Footnote: on my first visit to Paris in 1969 I travelled with my lifelong friend, the traveller and writer Christopher Arthur. This Christmas, I have been enjoying his new novel, A Tale of Two Russians (Dynasty Press, 2013)


  1. Best thing I've read all year [2014], and I expect it'll remain high on the list for the next twelve months. It's thoughtful, evocative, truthful and moving.Thank you, Adrian!

  2. Thank you for a terrific post. Was it the poet Charles Tomlinson who complained that one of his volumes was greeted by a reviewer with the question, 'Do we need more poems about foreign cities?'? Clearly we do, and poems and other writings about cities can play an illuminating part in our perceptions of their subjects. I'm pleased to have read your own youthful Paris poem. And I'm reminded, as someone who has visited Paris several times but who doesn't really KNOW the city, that one's perceptions can be shaped by reading after one has seen the real place. My personal images of Paris are above all those of Simenon and of Richard Cobb (his occasional essays not his academic works), writers I read long after I first saw the streets of Montmartre and Pigalle.

    1. Many thanks, Philip. I agree with you that reading can continue to shape the way one sees a city even after one has begun to know a place, or indeed after one already knows it well.

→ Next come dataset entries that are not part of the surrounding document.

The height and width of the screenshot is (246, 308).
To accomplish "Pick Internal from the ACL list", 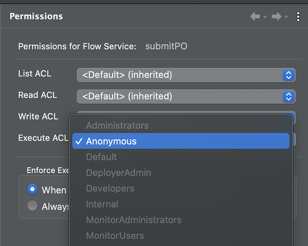I will pos(102,204).
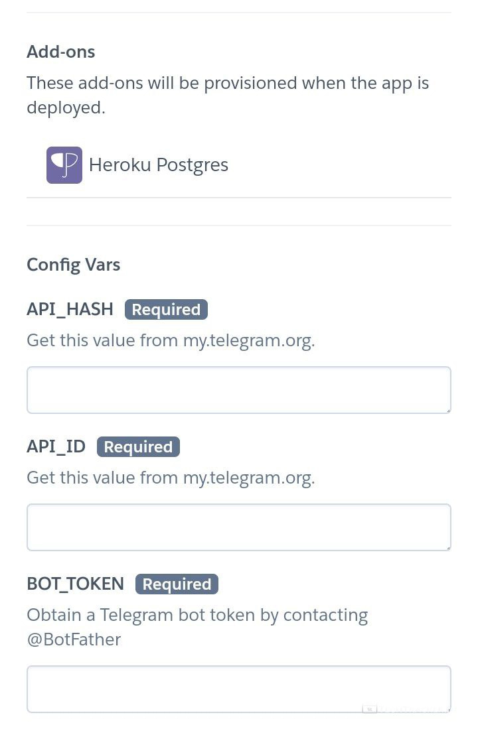Select the Heroku Postgres add-on name
This screenshot has height=729, width=478.
(x=159, y=165)
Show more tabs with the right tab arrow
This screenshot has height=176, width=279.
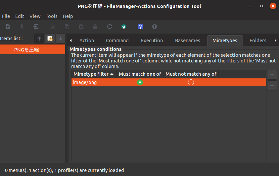(x=275, y=41)
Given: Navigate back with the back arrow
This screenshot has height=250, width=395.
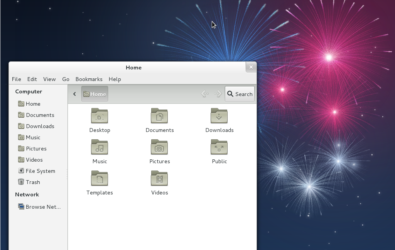Looking at the screenshot, I should point(205,94).
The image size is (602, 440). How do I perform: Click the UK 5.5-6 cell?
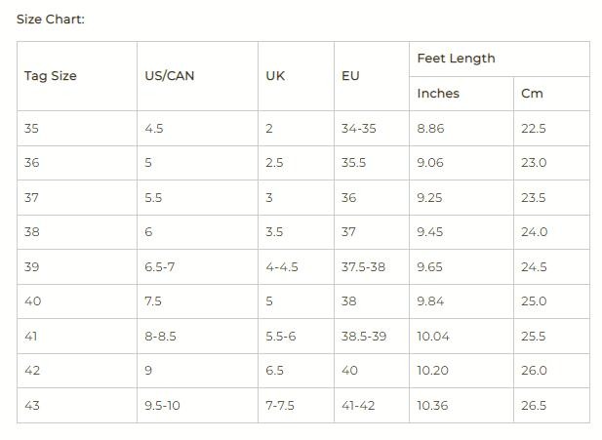coord(280,337)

Hemingway’s ‘A Moveable Feast’ made me want to go straight back to Paris, shortly after my first visit; and WG Sebald has made me see London in a wholly new light.


  3. I have an album that, thanks to your post, I have opened for the first time in many years. It's entitled 'Simenon's Paris', text by Georges Simenon and drawings by Frederick Franck. Interestingly it was published in Holland in 1969 and in Great Britain the following year. I'm glad I've been reminded of it as it will make an interesting complement to reading Pierre Assouline's biography of the writer.What I enjoyed towards the end of WG Sebald's 'Austerlizt', which I have just finished reading in French and have now begun to read in German and English, is the shared experience of reading in the amphitheatre of the Bibliothèque Nationale rue de Richelieu and then my one-off experience of the new building. Thank you for sharing your uncle's painting with us: a lovely tribute.

  4. Another lovely blog, Adrian. I love the description of the rooftops you’ve photographed. And, yes, how typical the monochrome blue–greys, relieved only by the brownish ochres of the motley crews of chimney pots: the outlets of multitudinous flues leading to rooms and apartments in which – who knows! – some seedy or tragic Mise-en-scène straight out of Simenon may be playing out . . . I’ve read sixty Maigrets – each of them twice over – but I would not go to Paris to seek out the areas described – any more than I’d go to Venice to seek out Turners . . .

    It is true, Adrian, that Utrillo has been belittled, passed over as “the man who painted from postcards.” Yet, his early work is close to genius, demonstrating what might be called ‘an ecstatic bond with oil paint’ – such that his paintings are as much about that most difficult – and almost ‘occult’ – medium as they are about his subject. Few painters used oil paint with such felicity in the twentieth century. Look at the Basilique de Saint–Denis c. 1908, in the Kunsthaus, Zurich, and you will see what I mean. I had the good fortune – in New York in the 1990s – to see a Utrillo in a private collection, and I was particularly struck by the solitariness of the landscape: this was clearly the solitariness of Utrillo, and yet how often was this subject – the Paris that the tourists never see.

  5. just can't resist forwarding this link: You've started off a trail of two cities Adrian!

  6. Wonderfully evocative, charming and nostalgic; creating in me a wonderlust for rainy French streets that I have never felt before.